Silver linings in the global office market

The Savills Blog

Silver linings in the global office market

Much of the discussion around real estate investment (or the lack thereof) this year has revolved around offices. The news cycle appears to be filled with stories about ‘the end of the office’. When WeWork filed for bankruptcy at the beginning of the month it didn’t exactly help the narrative, but in this particular case it could be argued that filing for Chapter 11 bankruptcy was more due to unorthodox accounting practices and poor financial planning than the lack of demand for office space. 

Looking at prime office yields, we see different stories depending on the market. New York, the world’s largest office investment market in 2022, has seen prime office yields remain at 5 per cent since the third quarter of last year. The City of London sees prime office yields at 5.25 per cent - 100 basis points (bps) higher than Q3 last year. Singapore and Tokyo have seen their yields hold steady at 3.3 per cent and 2.6 per cent, respectively, since the start of 2022. 

Despite the low investment figures and negative news cycles, occupational markets are holding up and demand for prime offices has risen. Our Q3 2023 Savills Prime Office Costs shows that  the net effective cost to occupiers for prime office space was up 2 per cent from the previous quarter – proving that occupiers are willing to not only spend, but to increase their spending on top quality offices.

Within the occupational markets, there are bright spots and a few somewhat confusing trends. Over the past year, annual gross rents for prime offices in the Big Apple have increased by 3 per cent and vacancy has dropped from 20 to 17 per cent - a positive (and potentially surprising) story from one of the world’s more pessimistic office markets. 

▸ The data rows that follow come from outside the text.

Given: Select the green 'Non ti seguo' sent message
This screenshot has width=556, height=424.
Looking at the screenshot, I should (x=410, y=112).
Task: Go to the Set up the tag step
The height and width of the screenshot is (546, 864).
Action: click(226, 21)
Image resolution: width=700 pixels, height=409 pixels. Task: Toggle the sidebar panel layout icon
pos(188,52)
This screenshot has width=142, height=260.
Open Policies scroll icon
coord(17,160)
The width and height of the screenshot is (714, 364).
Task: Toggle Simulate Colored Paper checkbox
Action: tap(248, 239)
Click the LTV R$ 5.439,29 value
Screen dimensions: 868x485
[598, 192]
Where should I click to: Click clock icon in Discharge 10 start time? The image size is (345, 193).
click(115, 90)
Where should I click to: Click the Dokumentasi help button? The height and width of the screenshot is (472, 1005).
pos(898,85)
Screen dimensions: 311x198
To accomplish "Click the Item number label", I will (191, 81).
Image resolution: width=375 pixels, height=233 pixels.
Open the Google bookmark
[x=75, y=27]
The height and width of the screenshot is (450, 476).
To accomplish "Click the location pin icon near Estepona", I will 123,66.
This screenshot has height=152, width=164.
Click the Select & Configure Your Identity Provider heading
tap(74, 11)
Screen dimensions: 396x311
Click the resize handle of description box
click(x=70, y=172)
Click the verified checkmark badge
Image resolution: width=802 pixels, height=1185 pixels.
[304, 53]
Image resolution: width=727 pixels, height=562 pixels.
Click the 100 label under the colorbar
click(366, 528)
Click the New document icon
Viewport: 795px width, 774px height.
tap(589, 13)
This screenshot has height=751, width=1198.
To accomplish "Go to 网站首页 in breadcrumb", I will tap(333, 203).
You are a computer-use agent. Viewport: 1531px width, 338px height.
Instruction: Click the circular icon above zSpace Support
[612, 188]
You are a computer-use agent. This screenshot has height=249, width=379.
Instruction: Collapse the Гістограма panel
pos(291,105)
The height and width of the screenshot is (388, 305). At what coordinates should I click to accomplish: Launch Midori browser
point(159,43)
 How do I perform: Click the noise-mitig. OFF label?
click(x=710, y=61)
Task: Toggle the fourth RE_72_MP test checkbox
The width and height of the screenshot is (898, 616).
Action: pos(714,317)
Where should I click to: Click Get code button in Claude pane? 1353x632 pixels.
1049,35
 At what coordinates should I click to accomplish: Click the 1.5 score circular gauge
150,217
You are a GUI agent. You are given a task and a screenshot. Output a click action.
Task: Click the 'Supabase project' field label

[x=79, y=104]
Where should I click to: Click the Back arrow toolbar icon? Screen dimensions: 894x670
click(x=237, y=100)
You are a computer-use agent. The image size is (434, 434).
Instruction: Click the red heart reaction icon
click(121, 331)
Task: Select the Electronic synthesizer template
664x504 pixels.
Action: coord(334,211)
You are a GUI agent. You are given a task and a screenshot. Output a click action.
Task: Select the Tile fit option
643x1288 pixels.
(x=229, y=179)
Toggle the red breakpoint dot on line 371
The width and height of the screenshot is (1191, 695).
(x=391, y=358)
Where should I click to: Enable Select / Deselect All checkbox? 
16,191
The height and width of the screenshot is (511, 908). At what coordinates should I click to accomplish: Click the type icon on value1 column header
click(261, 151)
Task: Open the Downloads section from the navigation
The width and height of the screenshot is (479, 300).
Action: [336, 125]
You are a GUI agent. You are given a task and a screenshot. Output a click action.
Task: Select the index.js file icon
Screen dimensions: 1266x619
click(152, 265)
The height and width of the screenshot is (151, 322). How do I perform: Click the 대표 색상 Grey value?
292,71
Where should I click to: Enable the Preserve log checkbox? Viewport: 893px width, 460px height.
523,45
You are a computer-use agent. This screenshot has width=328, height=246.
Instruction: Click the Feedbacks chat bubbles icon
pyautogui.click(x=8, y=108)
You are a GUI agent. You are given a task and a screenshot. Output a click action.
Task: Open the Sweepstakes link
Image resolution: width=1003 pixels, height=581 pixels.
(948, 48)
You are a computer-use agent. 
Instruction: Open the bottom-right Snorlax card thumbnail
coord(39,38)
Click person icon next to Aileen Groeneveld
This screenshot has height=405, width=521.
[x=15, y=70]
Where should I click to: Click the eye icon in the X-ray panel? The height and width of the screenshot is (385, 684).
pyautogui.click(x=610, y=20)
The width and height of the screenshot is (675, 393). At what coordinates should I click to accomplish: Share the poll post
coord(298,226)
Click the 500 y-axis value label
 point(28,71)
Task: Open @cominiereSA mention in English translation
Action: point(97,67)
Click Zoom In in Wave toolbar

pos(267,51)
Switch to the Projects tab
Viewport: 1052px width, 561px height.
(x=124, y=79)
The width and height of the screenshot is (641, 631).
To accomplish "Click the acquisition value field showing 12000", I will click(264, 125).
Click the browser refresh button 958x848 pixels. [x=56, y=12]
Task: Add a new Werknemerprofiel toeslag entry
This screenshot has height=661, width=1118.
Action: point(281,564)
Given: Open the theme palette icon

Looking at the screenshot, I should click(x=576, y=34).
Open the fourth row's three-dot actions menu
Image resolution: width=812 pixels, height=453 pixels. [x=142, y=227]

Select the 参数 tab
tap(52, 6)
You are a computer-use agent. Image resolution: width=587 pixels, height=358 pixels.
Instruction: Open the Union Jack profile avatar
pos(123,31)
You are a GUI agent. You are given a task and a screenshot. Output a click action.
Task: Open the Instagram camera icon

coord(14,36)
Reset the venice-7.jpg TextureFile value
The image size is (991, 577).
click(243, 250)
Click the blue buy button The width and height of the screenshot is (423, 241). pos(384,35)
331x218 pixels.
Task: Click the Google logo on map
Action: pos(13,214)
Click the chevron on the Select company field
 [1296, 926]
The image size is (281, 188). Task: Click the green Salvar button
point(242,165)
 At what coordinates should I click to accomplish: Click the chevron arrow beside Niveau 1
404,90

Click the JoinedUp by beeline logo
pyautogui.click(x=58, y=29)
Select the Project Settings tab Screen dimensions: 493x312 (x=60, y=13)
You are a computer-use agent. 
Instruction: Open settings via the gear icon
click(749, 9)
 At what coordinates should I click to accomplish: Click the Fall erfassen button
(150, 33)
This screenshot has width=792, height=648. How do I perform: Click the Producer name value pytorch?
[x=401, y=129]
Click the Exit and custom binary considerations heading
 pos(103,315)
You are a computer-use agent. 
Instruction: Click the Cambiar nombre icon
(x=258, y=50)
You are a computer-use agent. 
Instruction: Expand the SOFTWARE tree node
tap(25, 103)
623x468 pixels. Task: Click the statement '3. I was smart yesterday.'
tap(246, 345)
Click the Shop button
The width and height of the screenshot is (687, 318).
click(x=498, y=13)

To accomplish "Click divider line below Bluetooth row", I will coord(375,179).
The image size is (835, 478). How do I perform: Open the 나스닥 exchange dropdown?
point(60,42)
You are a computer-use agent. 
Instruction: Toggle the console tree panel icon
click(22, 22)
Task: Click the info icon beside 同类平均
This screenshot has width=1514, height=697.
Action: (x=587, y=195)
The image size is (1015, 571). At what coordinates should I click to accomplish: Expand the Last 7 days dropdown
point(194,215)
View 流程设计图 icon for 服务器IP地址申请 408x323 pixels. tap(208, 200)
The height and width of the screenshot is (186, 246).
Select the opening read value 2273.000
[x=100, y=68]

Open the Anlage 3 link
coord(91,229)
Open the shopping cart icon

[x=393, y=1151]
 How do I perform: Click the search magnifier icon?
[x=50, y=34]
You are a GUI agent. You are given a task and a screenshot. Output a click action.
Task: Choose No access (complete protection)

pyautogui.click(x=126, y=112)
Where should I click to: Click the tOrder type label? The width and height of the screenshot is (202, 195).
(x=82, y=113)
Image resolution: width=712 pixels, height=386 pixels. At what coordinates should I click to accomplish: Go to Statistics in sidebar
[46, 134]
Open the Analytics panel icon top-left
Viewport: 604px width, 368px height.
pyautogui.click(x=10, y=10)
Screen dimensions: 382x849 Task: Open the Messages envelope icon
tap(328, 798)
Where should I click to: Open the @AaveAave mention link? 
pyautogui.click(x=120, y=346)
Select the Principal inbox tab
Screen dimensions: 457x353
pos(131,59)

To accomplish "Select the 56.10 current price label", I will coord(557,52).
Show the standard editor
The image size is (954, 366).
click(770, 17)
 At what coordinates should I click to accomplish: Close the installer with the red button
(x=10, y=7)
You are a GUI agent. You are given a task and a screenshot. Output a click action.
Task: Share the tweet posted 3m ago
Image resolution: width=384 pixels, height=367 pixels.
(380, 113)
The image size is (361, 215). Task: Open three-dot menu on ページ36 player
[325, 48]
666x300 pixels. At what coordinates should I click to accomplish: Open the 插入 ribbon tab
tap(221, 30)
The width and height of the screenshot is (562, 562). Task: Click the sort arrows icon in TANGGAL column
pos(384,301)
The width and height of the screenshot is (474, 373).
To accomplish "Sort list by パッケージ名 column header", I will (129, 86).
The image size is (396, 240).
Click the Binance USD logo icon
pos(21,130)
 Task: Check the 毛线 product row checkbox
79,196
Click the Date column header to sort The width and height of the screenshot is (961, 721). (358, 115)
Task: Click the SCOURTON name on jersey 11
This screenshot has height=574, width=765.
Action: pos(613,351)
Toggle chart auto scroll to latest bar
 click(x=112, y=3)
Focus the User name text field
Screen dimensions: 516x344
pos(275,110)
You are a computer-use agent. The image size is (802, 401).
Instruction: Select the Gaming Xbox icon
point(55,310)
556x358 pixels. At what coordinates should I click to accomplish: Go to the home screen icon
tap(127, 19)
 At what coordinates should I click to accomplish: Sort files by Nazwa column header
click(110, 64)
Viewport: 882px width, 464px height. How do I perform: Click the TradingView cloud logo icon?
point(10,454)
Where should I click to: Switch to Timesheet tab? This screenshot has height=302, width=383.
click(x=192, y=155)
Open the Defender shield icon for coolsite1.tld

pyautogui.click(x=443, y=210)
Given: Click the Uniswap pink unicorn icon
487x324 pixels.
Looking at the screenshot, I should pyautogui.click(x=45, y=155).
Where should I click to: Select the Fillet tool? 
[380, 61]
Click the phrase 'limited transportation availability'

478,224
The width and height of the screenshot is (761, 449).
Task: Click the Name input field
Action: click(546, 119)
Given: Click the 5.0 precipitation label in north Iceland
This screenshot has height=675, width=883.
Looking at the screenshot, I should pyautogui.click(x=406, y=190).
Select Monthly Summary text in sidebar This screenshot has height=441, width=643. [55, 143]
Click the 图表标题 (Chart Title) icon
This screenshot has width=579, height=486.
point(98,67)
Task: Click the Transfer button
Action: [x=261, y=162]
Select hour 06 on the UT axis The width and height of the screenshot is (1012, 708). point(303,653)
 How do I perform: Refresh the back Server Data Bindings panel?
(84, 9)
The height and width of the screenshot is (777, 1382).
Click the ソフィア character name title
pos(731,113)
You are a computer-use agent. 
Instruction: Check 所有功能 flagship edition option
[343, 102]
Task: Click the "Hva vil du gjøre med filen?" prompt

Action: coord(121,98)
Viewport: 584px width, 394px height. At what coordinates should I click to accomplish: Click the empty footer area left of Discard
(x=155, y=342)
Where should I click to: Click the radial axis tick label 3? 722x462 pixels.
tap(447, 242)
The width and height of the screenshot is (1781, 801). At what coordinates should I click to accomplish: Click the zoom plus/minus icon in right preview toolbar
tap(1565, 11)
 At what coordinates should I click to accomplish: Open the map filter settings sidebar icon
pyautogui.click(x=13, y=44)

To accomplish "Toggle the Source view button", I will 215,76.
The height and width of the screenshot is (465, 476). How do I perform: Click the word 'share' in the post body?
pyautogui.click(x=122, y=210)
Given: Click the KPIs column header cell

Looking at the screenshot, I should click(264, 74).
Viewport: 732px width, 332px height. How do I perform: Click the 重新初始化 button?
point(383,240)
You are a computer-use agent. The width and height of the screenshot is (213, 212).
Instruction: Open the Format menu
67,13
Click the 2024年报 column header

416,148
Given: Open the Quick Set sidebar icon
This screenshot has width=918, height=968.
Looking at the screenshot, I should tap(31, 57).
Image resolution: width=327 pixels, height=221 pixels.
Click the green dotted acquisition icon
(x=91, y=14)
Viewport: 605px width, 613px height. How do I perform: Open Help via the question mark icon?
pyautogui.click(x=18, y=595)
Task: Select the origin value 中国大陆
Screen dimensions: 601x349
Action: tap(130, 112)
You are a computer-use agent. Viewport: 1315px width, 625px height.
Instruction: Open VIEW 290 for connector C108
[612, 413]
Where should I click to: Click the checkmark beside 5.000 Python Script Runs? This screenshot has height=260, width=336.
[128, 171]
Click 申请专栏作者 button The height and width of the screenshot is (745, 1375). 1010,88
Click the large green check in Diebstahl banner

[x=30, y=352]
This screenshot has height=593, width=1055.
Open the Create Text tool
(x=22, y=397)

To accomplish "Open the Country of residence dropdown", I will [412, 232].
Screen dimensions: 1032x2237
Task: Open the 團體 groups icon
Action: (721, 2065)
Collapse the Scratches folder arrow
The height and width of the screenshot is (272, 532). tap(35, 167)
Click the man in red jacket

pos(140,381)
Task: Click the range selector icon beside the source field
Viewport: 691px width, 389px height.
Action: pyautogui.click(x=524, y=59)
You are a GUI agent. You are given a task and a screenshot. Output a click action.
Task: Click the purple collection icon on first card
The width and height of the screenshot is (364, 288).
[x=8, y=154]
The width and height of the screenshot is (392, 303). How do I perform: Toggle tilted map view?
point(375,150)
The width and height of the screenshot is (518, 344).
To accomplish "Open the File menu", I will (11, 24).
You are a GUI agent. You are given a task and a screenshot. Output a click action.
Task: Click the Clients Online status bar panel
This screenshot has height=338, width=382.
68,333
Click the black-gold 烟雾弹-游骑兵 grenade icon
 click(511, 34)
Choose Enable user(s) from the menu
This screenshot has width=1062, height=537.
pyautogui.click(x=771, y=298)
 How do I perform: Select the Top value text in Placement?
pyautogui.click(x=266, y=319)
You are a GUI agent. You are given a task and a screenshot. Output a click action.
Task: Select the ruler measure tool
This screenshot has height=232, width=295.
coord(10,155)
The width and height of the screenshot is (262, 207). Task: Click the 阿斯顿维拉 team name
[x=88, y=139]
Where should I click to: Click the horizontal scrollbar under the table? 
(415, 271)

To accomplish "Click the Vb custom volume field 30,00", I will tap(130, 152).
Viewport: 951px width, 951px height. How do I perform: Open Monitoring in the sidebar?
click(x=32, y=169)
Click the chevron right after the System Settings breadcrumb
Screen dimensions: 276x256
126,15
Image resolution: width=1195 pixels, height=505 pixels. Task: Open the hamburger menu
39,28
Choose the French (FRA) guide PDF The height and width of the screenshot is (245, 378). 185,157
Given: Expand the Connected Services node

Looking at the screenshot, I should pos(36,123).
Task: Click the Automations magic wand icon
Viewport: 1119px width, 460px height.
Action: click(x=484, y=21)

In London’s West End, prime office vacancy has increased from 4% to 7% since the beginning of 2020. With vacancy rates rising, you would expect rents to decrease. We’re seeing the opposite though; rents in the West End have increased by 8 per cent during this same period. 

It is important to note that the yields, rents, and vacancy rates mentioned above are in reference to prime offices in the midst of a ‘flight to prime’ and a bifurcation between prime and non-prime assets which is only expected to widen. Across London, Grade A rents are expected to increase by 2.4 per cent whereas Grade B rents are forecast to decrease by 0.7 per cent between now and 2027.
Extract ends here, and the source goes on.